Los investigadores probaron dietas ricas en proteínas, ricas en carbohidratos simples y ricas en grasas para evaluar la capacidad del cólera de colonizar el intestino de ratones infectados. Las dietas ricas en grasas tuvieron poco efecto sobre la infección, y los carbohidratos mostraron un impacto limitado. Sin embargo, las dietas basadas en lácteos y gluten de trigo prácticamente bloquearon al patógeno.
"La dieta alta en proteínas tuvo uno de los efectos anticólera más fuertes en comparación con una dieta equilibrada. Y no todas las proteínas son iguales. La caseína y el gluten de trigo fueron las dos claras ganadoras", ha explicado Hsiao.
Al analizar más a fondo estos resultados, los investigadores descubrieron que estas proteínas suprimen una estructura microscópica en forma de jeringa en la superficie de las bacterias del cólera, que se utiliza para inyectar toxinas en las células vecinas. Cuando esta estructura, llamada sistema de secreción tipo 6 (T6SS, por sus siglas en inglés), queda inactiva, el cólera tiene dificultades para matar a otras bacterias y ocupar espacio en el intestino.
AMENAZA PARA LA SALUD PÚBLICA
El cólera sigue siendo una amenaza para la salud pública en partes de Asia y África subsahariana donde el acceso a agua potable es limitado. El tratamiento suele centrarse en la rehidratación.
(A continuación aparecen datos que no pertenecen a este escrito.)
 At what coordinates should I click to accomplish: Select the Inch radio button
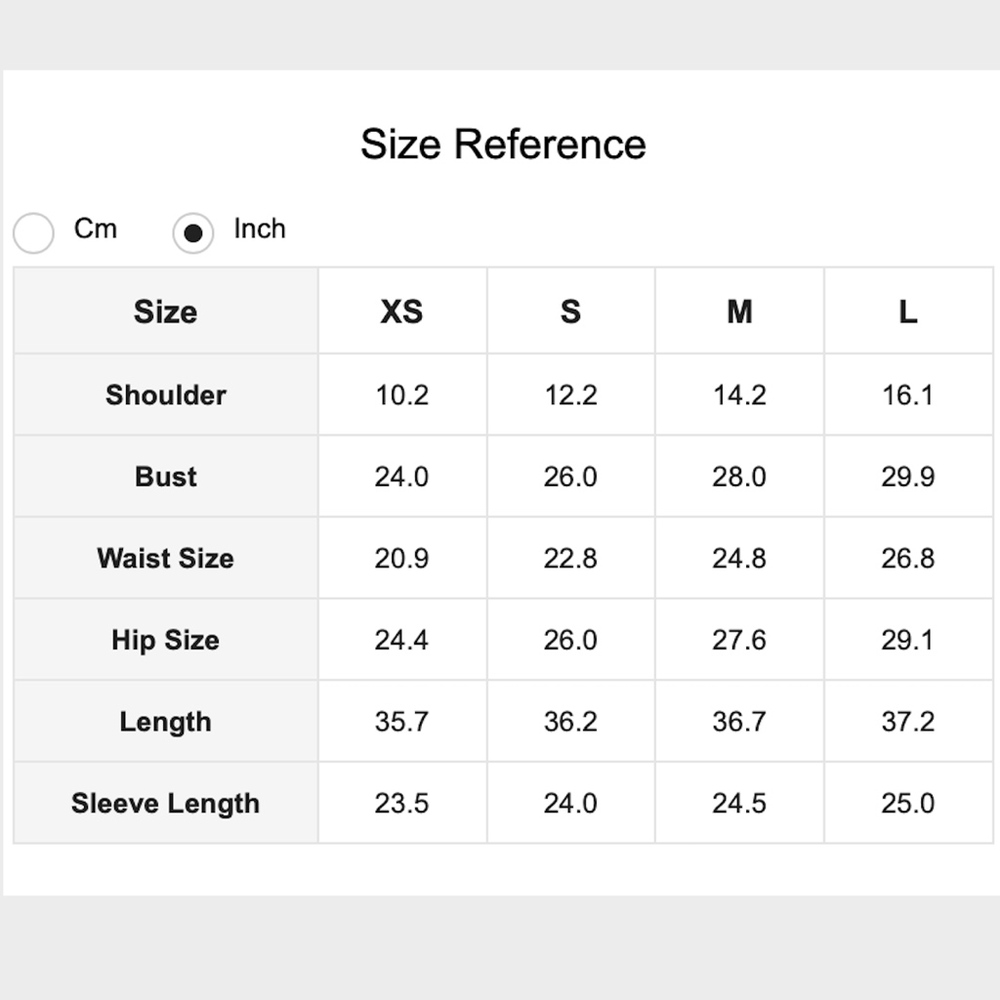[x=193, y=234]
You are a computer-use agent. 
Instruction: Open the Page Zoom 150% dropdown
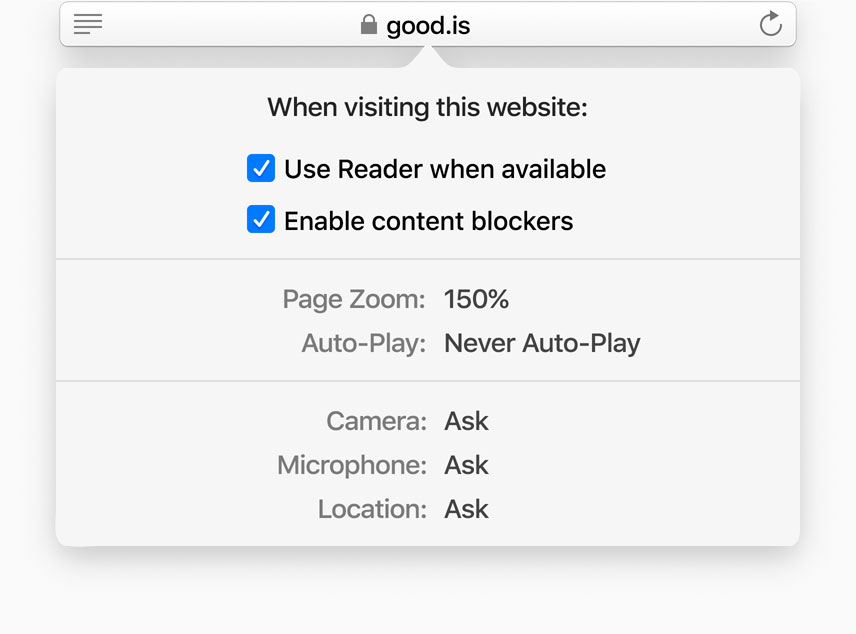point(477,299)
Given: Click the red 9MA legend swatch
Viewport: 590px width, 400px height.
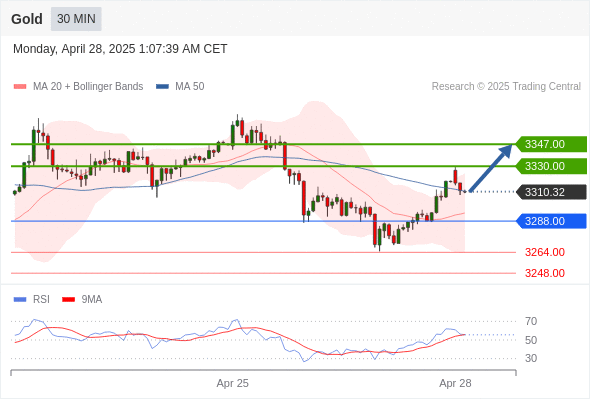Looking at the screenshot, I should point(68,300).
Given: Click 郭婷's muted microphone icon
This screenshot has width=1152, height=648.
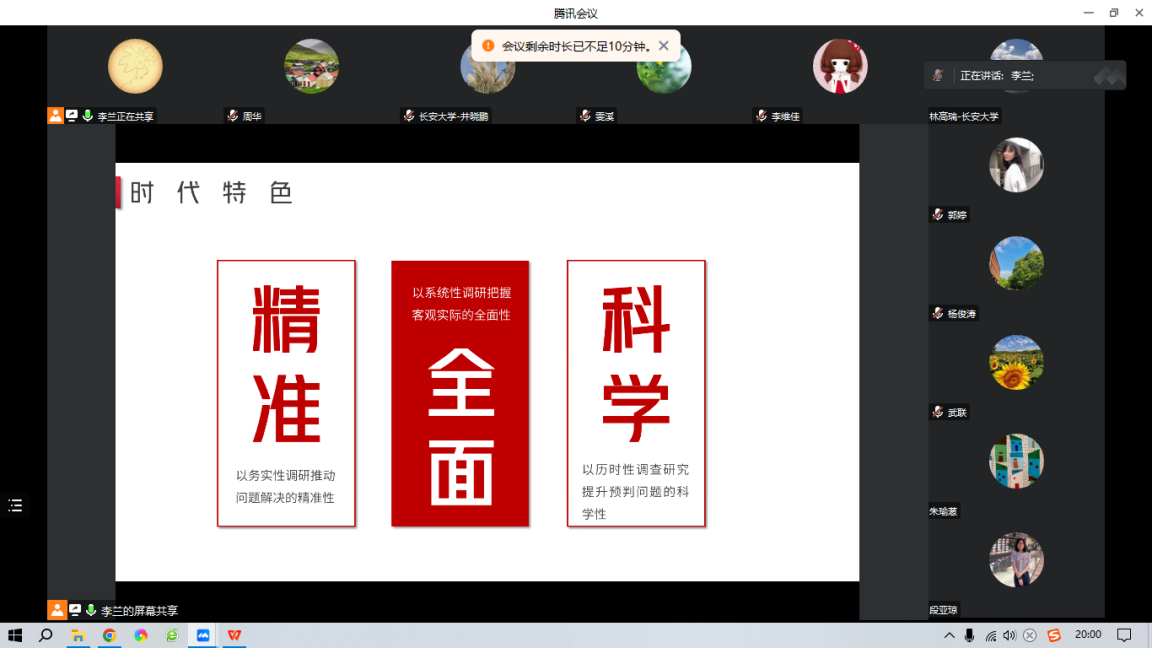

Los antibióticos pueden acortar la enfermedad, pero no neutralizan las toxinas que deja la bacteria.
Además, el uso excesivo de antibióticos también conlleva el riesgo de generar bacterias resistentes a los fármacos. Aunque el cólera resistente a antibióticos no es una amenaza inminente, la capacidad rápida de adaptación de las bacterias significa que un medicamento podría alterar su comportamiento de manera inesperada y rápida. "Las estrategias dietéticas no generarán resistencia antibiótica de la misma manera que un fármaco", ha apuntado Hsiao.
Por ahora, las estrategias basadas en la alimentación podrían ofrecer una herramienta de bajo costo y bajo riesgo para reducir la gravedad o la probabilidad de infección en poblaciones humanas vulnerables.
"El gluten de trigo y la caseína son reconocidos como seguros de manera regulatoria, a diferencia de un microbio, así que esta es una forma más sencilla de proteger la salud pública", afirma Hsiao.
Y aunque estos hallazgos provienen de ratones, Hsiao espera que las dietas altas en proteínas tengan efectos similares en humanos, por lo que le gustaría probar estos resultados en microbiomas humanos en el futuro, así como en otras bacterias infecciosas.
"Algunas dietas serán más efectivas que otras, pero si aplicamos esto a patógenos distintos del cólera, sospecho que también veremos un efecto beneficioso. Cuanto más podamos mejorar la alimentación de las personas, más podremos protegerlas de sucumbir a enfermedades", concluye el investigador.